Der Reichstag brennt

Immer wieder muss die Feuerwehr nach schweren gewalttätigen Auseinandersetzungen zwischen radikalen Gruppen, vor allem der NSDAP und den Kommunisten Erschossene bergen, Verletzte retten und Brände löschen. Mit der Ernennung Hitlers im Januar 1933 scheint sich die Lage zu verändern. In der Feuerwehr haben die Nationalsozialisten offenbar keine breite Anhängerschaft. Gleichwohl gibt es auch hier Parteigänger, die sich nun bestärkt fühlen, den Ton anzugeben. Walther Gempp steht der NSDAP offenkundig nicht sehr nahe. Er verbietet die Betätigung ihrer Unterorganisationen in den Feuerwehr-Dienststellen. 

Der Brand des Reichstagsgebäudes am 27. Februar 1933 bedeutet auch für die Berliner Feuerwehr eine Zäsur. Während des Strafprozesses am Leipziger Reichsgericht vertritt Gempp die Ansicht, dass nur mehrere Täter diesen folgenschweren Brand gelegt haben könnten und stützt damit damit indirekt die Behauptung der nationalsozialistischen Machthaber, dass diese Brandstiftung Fanal eines kommunistischen Aufstandes sei. 
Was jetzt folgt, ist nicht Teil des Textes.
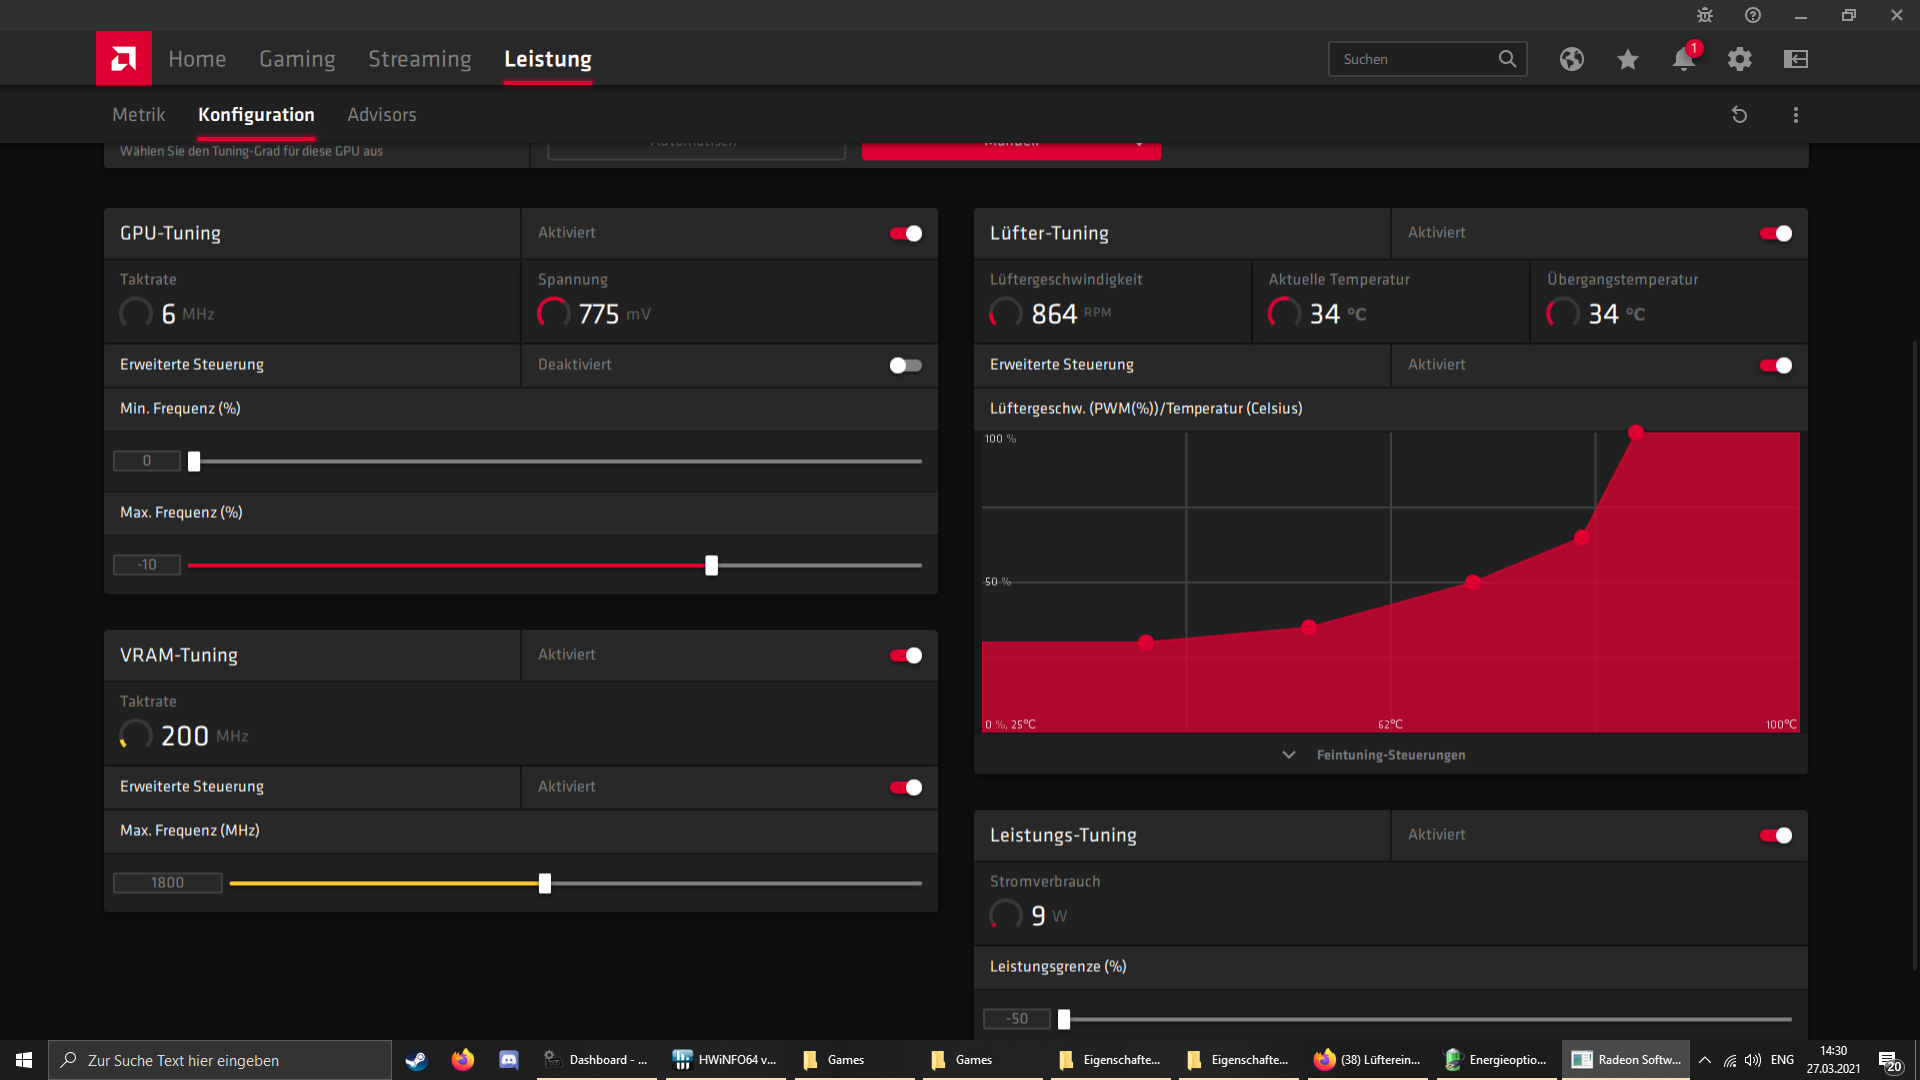Open the web browser globe icon
The image size is (1920, 1080).
[x=1572, y=59]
Einen Monat später wird Gempp seines Amtes enthoben, weil er, so die offizielle Begründung, kommunistische Umtriebe geduldet habe. Immerhin wird Gempp nicht unehrenhaft entlassen, sondern in den Ruhestand versetzt. Ein juristisches Verfahren, das 1932 vor einem Arbeitsgericht begonnen hat, zieht indes immer weitere Kreise. Gempp und 16 andere Führungskräfte von deutschen Feuerwehren stehen im Verdacht, von einem namhaften Löschgerätehersteller unrechtmäßig Vorteile angenommen und sich sogar bestochen lassen zu haben. Walther Gempp wird 1938 zu zwei Jahren Zuchthaus verurteilt. Gempp legt gegen dieses Urteil Berufung ein, verstirbt jedoch in Untersuchungshaft, bevor das Urteil rechtskräftig wird. Vermutet wird, dass er, so wie fünf weitere Angeklagte, Suizid begangen hat, um der Familie die Pensionsansprüche zu sichern.